I guess the reason why using any +15dB settings on the Behringer created noise was due to the headroom available from the soundcard’s output – REW gives an indication of how much headroom is available and therefore I assume that exceeding that headroom would end up driving the amplifier too hard creating a degree of noise. However, this is just surmising what might be happening – it might also be that the Behringer EQ also has difficulties boosting signals at such a rate not to cause an increase in the noise floor…

Conclusion

Most people appear to use either of Behringer’s MIDI enabled EQ products along with the REW software for sorting out subwoofer responses. REW automatically resolves frequency peaks, however this is up to 500 HZ, so it is not much use for full-range speakers in that regard. However, being able to see a visual representation of how frequency corrections might affect a speaker’s frequency responses in REW is certainly a benefit than just relying on ears alone. I was going to get new speaker 145 litre boxes made for the drivers to sort out the bass response from the woofers, however spending the $240 on the Behringer looks like it will now be a much more economical, not to mention space-saving, solution. I am much happier with the sound from the speakers now – it is amazing what sounded OK one day sounds rather poor when your ears are presented with a better alternative – ears are fickle things!

2 Comments

  1. At first I didn’t see much difference between the before and after graphs, but once I viewed them at full size it became more obvious – the peaks are much more tightly grouped around the 90DB line in the after graph.

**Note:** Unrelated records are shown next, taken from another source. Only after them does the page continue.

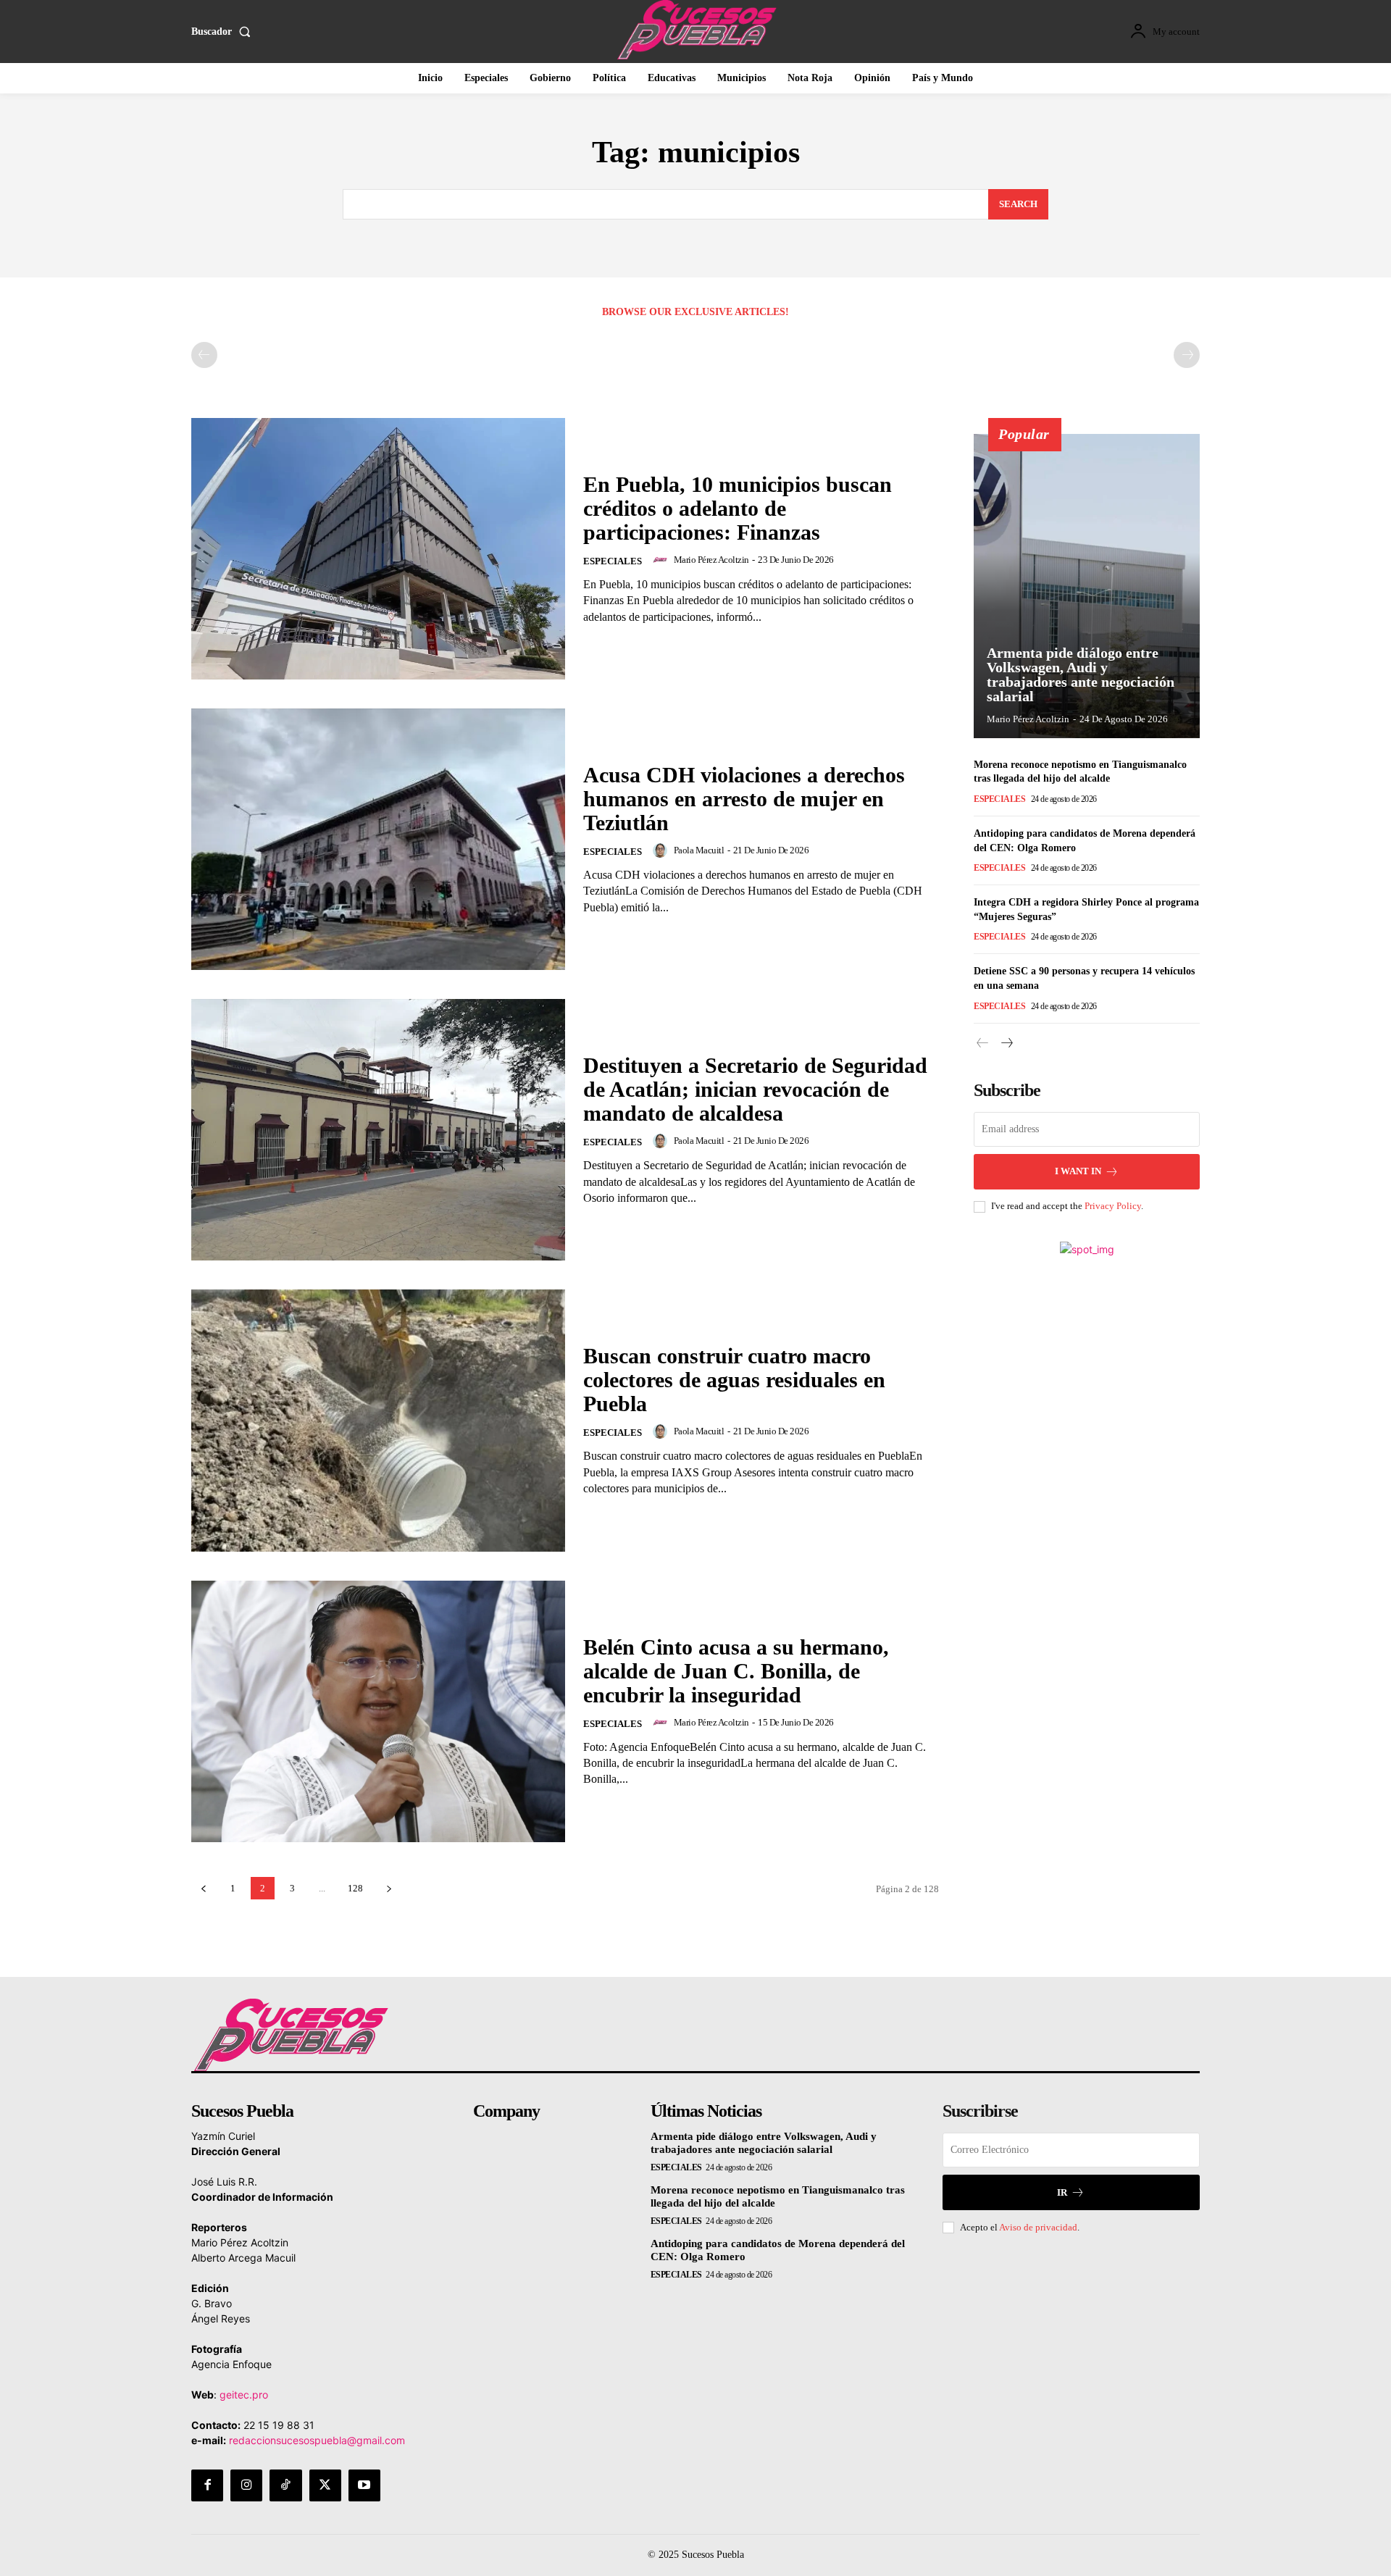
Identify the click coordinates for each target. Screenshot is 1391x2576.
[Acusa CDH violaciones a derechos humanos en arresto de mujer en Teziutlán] (378, 839)
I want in (1078, 1171)
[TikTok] (285, 2485)
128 (355, 1888)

    Comment by Jim E — November 21, 2009 @ 6:34 pm

  2. It has more to do with the flatness of the overall horizontal line – not so much the individual peaks, though it would be great if they didn’t exist at all. I was aiming to get something consistently between the 85 dB line [the thickish black line] and the 90dB line… As it is it works out as an average of around 94dB, however from 4k the level drops dramtically. I aim to get any drop after 5 kilohertz, and a smoother drop than what is currently a very stepped-down response.